Here’s how it looks: There’s a stage bathed in red light. At the back, there’s a glowing orange circle, like a setting sun. A tall, acute pyramid sits off to one side, and two Roman columns stand on the other. Solange and her band members wear matching red jumpsuits, shining, looking like Earth Wind & Fire or something. They’re all arrayed across the stage, symmetrically and precisely, like an architect figured out where everyone should stand. The whole visual presentation, stark and utopian and impeccably designed, looked a bit like the part of Bill & Ted’s Excellent Adventure where Bill and Ted go into the future and everything is awesome. Much of the time, the musicians and backing singers in the band stand stock-still, staring straight ahead. Or they do graceful, minimal dance steps, all in time, all at the exact right moment. And the level of attention to detail is just insane. As in: Solange, her backing singers, and the members of her band are all about the same height. When they all line up at center stage, something they do pretty often, they look like a unified whole. I kept thinking about how one too-tall band member would’ve thrown the visual all off. But Solange would’ve never let that happen.

The whole show was as minutely choreographed as a Broadway show, with all the band members hitting their marks exactly, moving with deliberate stillness. Solange and the other two singers sometimes did the same and sometimes erupted into euphoric, tough-as-hell dance. All the people onstage were capable of doing these intricate, complicated stage routines but making them look effortless, like they were all right there in the moment. Every once in a while, a huge brass section, 20 pieces or more, would march onstage, also in matching jumpsuits, and they’d be just as locked-in with the movements. It must’ve taken Kubrickian levels of focus to get everyone in the right places at the right times, but that’s what happened.

And it’s not like Solange was picking these musicians just for how they’d look onstage. Musically, the sound they made was a near-perfect recreation of the sonic splendor of last year’s A Seat At The Table, and those songs, which already sounded great on record, became something more in person. The live arrangements were somehow spare and lush at the same time, and the supple, expressive work of the bassist, whose name I wish I remembered, was especially impressive. And Solange’s vocals were just nuts. She’s smooth and emotive and capable of these big harmonic leaps, and it always looks like it comes so easily to her. It’s a rare thing to see someone who’s both this talented and this committed to a singular vision.
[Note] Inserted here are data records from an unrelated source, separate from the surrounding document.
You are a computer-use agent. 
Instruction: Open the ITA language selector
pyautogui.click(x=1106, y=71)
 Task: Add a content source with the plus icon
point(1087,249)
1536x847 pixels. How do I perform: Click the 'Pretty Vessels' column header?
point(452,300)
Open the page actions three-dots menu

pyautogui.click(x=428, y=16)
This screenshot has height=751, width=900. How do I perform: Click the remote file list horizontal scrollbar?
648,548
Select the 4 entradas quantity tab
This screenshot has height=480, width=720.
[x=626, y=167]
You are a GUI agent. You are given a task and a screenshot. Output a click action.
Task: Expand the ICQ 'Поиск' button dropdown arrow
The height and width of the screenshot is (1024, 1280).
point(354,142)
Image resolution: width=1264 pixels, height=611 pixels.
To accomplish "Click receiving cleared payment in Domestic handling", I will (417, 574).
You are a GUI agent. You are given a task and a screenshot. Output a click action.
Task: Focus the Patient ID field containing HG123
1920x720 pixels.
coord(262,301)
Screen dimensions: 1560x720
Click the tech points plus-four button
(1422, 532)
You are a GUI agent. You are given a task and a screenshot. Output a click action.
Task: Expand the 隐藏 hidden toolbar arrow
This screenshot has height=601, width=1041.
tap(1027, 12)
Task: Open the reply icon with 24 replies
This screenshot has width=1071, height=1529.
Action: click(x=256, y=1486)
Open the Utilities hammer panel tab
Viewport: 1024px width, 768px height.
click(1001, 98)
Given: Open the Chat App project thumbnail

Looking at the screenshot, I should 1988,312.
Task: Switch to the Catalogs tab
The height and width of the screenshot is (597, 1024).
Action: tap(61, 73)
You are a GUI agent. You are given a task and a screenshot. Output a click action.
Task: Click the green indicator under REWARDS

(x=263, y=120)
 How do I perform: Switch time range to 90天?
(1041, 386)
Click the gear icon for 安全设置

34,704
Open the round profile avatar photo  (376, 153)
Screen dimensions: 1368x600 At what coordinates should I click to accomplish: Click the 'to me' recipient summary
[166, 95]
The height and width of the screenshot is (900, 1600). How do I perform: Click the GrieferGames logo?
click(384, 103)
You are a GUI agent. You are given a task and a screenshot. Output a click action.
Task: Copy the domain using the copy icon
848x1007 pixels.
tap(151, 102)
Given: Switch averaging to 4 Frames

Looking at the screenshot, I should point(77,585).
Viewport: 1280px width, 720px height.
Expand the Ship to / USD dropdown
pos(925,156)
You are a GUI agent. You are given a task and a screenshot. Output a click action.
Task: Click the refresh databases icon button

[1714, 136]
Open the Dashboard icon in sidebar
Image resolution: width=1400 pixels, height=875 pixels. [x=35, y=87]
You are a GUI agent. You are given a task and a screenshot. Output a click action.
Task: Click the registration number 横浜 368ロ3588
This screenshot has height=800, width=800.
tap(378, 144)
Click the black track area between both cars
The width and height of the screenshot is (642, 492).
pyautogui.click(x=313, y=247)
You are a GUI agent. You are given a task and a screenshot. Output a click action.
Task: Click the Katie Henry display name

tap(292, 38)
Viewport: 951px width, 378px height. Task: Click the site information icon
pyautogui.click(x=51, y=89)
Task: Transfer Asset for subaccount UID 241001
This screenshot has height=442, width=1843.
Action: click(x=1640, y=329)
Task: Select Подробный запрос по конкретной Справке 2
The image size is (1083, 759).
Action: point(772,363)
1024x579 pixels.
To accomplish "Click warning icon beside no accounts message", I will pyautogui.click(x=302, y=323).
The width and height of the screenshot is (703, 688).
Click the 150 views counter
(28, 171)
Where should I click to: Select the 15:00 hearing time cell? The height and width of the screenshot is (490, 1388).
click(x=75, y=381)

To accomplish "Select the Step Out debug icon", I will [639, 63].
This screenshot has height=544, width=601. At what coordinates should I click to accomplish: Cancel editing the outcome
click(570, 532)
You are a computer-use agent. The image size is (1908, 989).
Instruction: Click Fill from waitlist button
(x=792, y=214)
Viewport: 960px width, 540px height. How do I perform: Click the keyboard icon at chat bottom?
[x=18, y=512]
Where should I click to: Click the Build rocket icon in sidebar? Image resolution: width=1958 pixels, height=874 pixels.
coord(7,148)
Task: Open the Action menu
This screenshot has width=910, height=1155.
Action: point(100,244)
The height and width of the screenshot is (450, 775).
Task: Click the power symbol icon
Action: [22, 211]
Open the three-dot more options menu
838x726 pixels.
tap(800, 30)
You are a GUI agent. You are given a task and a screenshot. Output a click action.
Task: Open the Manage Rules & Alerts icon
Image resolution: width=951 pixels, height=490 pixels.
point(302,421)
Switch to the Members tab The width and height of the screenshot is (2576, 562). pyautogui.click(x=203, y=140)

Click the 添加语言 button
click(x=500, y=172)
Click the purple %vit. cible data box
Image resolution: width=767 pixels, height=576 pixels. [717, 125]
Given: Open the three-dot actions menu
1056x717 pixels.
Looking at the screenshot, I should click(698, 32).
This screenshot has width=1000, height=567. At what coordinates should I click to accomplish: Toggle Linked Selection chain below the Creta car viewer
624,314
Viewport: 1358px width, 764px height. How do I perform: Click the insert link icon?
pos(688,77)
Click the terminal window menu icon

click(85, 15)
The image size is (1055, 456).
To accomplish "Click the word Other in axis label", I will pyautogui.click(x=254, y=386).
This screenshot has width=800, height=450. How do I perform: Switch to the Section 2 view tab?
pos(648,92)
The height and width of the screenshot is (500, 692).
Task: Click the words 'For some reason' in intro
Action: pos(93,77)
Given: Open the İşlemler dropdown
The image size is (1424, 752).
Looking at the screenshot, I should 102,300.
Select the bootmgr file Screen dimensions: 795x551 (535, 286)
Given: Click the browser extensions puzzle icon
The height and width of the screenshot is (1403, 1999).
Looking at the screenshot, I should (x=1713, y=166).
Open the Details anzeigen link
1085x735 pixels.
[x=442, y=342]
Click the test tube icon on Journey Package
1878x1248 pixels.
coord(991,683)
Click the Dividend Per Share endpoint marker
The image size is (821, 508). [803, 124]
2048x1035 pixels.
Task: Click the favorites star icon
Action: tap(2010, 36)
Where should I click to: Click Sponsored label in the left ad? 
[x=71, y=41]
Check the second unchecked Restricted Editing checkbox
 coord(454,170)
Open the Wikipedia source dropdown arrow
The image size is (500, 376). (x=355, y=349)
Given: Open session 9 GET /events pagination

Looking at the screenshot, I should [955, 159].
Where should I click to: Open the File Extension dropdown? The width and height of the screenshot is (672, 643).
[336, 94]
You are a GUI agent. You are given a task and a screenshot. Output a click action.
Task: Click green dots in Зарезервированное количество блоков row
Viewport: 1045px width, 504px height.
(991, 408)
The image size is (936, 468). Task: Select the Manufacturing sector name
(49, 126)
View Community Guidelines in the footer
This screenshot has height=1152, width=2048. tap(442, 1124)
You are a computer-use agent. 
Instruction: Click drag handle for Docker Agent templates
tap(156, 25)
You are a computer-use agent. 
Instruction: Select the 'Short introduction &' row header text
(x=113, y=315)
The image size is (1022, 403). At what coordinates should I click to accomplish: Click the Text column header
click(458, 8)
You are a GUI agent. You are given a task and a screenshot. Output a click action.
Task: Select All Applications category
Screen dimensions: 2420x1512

And that vision had a lot to do with race and gender and self-love and proud excellence. It’s a powerful spectacle: A beautiful black woman, utterly in charge of everything happening on her stage, enrapturing a diverse Chicago crowd at a festival that’s historically concentrated on ramshackle white-guy indie rock. (It’s grown a long way in recent years, but that’s the baseline.) Dedicating her song “Junie” to the late Ohio Players/P-Funk member Junie Morrison, Solange credited him as a prime inspiration that helped convince her to add “frequencies and spirituality” to her own work. And “frequencies and spirituality” are a lovely description of what Solange is bringing to the stage right now.

As I’m writing this, I’m still basking in last night’s glow, so I can’t really say where Solange ranks in the list of Pitchfork headliners. But her set was easily the musical highlight of my weekend, and I can only remember one set that I found more moving: When Chance The Rapper headlined in 2015 and the entire crowd seemed to be made up of Chicago kids who knew every single word to every single mixtape track. That was a truly special one-off show. Solange is doing a version of her Pitchfork set every time she gets onstage this summer. You might have seen some version of it in TV-performance videos or in grainy fan-shot live footage. But it’s one thing to see that and entirely another to experience it in person. If you get a chance, try to be there for it. It’s really something.